Seminar: They Called It The Great War

Seminar Chairman: Professor Raymond Gillespie

Keadeen HotelNewbridge

Event Details

  • Sat 8 Mar  2014
  • 9.30am Registration

  • Cost: €15

  • Venue Details
    Keadeen Hotel

    Curragh Road
    Newbridge



Download Brochure and Booking Form

Seminar Programme:

9.45 -10.15 Registration

10.15 - 10.30 Welcome and Seminar Introduction
Conleth Manning: President, CKAS, Professor Raymond Gillespie, Department of History NUI Maynooth and CKAS Honorary Editor

10.30 - 11.10 ‘Kaiser’s Battle: 21 March 1918. A black day for Kildare soldiers.’
James Durney: Council Member, CKAS
On 21 March 1918 forty-two German divisions launched an offensive on the Western Front which they hoped would end the war. The massive German onslaught hit the undermanned British lines where a wedge could be driven through the Anglo-French front. On that first day of the decisive ‘Kaiser’s Battle’ twenty-four Kildare men lost their lives.

11.10 - 11.35 Coffee

11.35 - 12.15 “South Kildare and World War I”
Frank Taaffe: Council Member, CKAS
How the people of Athy and its hinterland responded to the call to arms and how the social, economic and political life of the area was affected by the carnage in
battlefields as far apart as Flanders and Gallipoli.

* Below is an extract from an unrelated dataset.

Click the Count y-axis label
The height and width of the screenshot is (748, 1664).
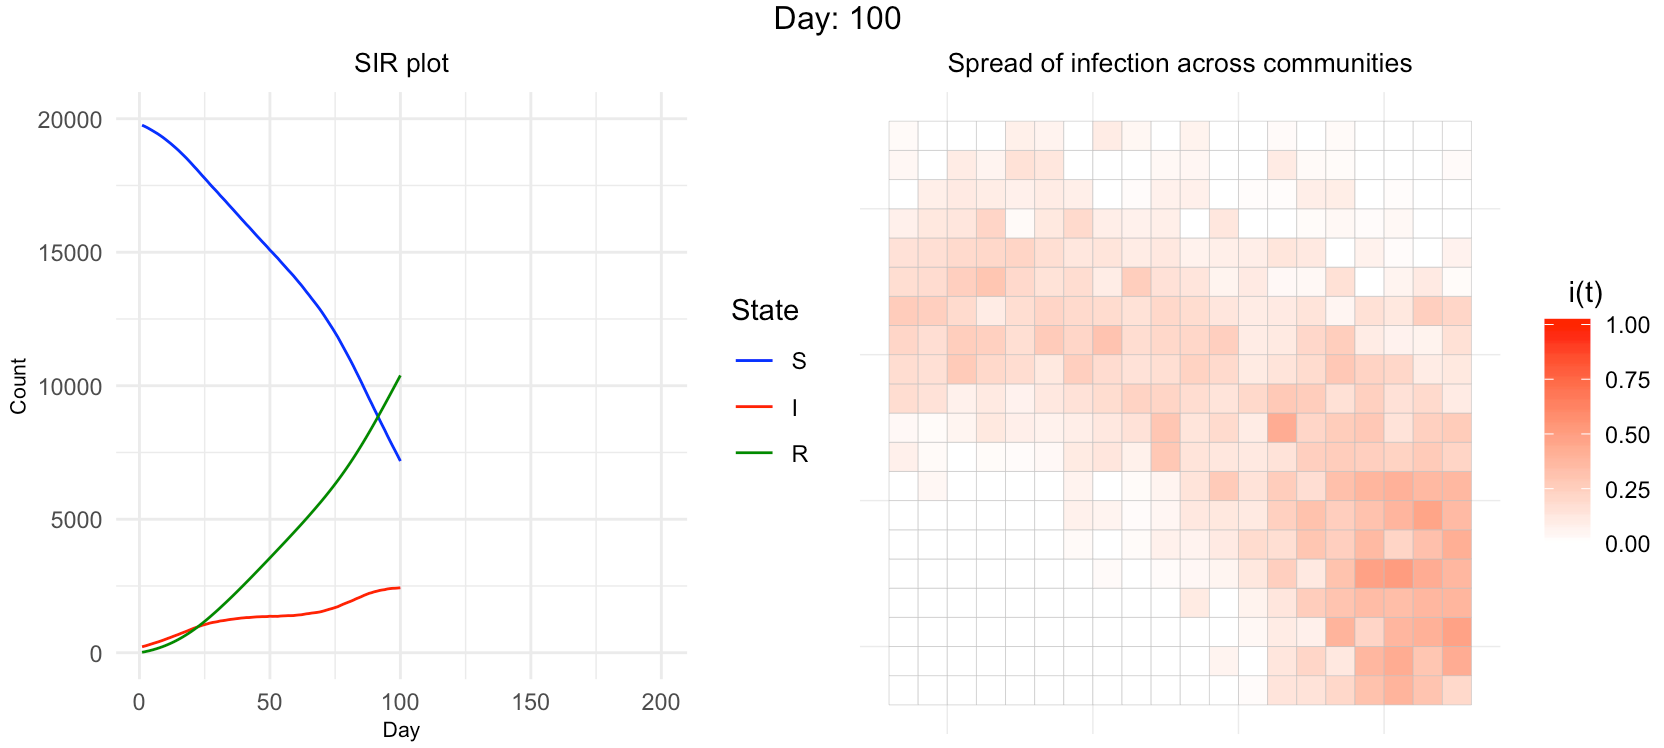pos(18,386)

12.15 - 12.55 “Irishwomen and the First World War: ‘a kind of historically hidden Ireland’
Fionnuala Walsh: Irish Research Council Postgraduate Scholar, Trinity College Dublin
The paper will give a broad overview of the impact of the First World War on women in Ireland focusing on the involvement of Irishwomen in the war effort, their wartime employment and the impact of the war on soldier’s wives. It will move from the national to the local, to look at the wartime experience of women in Kildare.

13.00 - 14.00 Lunch

14.00 - 14.40 “The Royal Dublin Fusiliers in the First World War”
Tom Burke MBE: President, The Royal Dublin Fusiliers Association
Set against the major battles of the First World War on the Western Front in Gallipoli and Salonica, this lecture will present a profile of some of the men who made up the two Regular and five Service Battalions of the RDF; who they were, where they came from and possible motivations for enlistment.

14.40 - 15.20 “Ireland and the Greater War, 1912-1923”
Professor John Horne: Professor of Modern European History, Trinity College Dublin
This talk will reflect on the place of the Irish experiences of the Great War, and the revolutionary decade that led to independence and partition, in the context of a Greater War that spanned 1912-1923 in Europe and the wider world.


Fee: €15 towards a light lunch and Other refreshments is kindly requested at the time of booking.

Please note that prior booking is essential as
admittance will be by ticket only and places are
limited. Tickets will be sent out by post.